In her account, she described her experience of abuse by Ortega:He (Daniel Ortega) ejaculated on my body to avoid the risk of pregnancy, and he continued to do so repeatedly; My mouth, legs, and breasts were the areas where he most frequently spurted his semen, despite my disgust and revulsion. He soiled my body, using it as he pleased, regardless of what I felt or thought. His pleasure was the most important thing; he ignored my pain.From her exile in Costa Rica, she condemned her stepfather during the 2021 Nicaraguan general election.

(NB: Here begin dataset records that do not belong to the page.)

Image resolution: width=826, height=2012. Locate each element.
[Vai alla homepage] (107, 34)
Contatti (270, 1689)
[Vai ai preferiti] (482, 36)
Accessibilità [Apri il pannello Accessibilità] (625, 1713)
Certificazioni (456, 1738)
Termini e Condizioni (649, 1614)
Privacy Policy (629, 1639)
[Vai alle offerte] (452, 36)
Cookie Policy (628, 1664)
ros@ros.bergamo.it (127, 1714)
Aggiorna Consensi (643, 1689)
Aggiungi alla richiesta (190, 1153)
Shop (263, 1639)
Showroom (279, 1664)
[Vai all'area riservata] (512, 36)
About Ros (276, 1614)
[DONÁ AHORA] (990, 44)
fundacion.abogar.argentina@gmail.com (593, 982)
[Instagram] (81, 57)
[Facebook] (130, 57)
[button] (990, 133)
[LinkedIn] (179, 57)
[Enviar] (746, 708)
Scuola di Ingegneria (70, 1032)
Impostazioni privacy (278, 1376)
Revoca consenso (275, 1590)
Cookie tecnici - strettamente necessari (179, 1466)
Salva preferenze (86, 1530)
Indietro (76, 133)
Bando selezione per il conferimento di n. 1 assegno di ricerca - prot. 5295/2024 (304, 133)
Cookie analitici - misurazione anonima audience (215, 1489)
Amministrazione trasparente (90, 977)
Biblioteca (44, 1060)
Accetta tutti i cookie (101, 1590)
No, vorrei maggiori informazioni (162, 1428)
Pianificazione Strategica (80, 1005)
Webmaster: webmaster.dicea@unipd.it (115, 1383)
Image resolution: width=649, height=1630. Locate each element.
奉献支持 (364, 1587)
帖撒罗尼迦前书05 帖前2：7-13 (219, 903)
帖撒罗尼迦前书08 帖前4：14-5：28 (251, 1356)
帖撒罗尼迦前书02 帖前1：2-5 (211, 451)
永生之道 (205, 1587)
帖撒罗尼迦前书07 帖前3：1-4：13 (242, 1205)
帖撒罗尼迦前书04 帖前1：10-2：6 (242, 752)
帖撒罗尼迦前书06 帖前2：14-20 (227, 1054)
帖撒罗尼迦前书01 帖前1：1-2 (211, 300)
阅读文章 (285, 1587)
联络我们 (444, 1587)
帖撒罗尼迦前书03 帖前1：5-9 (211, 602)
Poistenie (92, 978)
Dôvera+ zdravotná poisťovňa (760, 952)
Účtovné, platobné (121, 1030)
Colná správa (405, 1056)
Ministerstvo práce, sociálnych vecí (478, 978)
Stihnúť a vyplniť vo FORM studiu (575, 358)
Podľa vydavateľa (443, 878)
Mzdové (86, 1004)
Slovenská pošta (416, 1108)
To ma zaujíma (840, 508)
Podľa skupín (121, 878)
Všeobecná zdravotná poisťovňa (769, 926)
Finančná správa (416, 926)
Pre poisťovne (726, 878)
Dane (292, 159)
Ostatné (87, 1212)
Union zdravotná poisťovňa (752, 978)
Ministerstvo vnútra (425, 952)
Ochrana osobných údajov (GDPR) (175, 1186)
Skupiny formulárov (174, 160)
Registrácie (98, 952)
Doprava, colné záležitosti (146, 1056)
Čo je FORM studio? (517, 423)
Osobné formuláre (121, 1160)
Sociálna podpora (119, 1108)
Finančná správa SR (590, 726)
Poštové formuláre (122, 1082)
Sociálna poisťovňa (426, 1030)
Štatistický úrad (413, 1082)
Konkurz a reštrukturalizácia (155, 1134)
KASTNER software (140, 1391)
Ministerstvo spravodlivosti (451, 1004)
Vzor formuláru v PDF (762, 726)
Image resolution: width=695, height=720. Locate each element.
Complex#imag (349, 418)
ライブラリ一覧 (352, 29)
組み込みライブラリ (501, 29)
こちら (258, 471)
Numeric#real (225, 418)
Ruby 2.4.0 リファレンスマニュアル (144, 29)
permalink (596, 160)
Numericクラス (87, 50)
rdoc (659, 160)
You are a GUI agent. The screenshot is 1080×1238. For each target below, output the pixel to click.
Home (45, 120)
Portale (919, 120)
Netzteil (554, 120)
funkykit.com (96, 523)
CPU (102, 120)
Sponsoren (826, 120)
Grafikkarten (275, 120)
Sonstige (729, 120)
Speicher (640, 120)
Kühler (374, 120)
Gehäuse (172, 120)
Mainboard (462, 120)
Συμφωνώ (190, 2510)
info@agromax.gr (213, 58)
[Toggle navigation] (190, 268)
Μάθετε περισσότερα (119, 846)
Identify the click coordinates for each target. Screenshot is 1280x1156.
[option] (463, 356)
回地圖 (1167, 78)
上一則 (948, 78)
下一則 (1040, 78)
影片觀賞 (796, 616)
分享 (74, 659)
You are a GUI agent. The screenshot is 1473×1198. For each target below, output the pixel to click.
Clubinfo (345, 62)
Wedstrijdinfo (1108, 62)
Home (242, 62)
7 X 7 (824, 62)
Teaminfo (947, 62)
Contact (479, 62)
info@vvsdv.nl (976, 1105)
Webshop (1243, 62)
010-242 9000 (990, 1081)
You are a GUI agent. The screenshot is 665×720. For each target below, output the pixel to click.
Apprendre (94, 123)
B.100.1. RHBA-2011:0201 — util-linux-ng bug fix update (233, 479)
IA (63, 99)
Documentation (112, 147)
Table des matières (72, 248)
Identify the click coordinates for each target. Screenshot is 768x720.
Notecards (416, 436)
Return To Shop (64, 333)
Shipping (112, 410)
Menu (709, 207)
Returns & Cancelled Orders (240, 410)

== Similar case of sexual abuse related to Ortega ==
Elvia Junieth, exiled with Murillo's family in Miami, also alleged that she was abused by the president in 2005 and, according to the family, a girl was born from that relationship whom Ortega did not acknowledge. Her brother, Santos Sebastián Flores Castillo, died in the Modelo Tipitapa Prison in November 2021.

== In popular culture ==
The 2019 documentary film Exiliada (Exiled) revolves around and interviews her, as well as her complaints of sexual abuse against Ortega in 1998.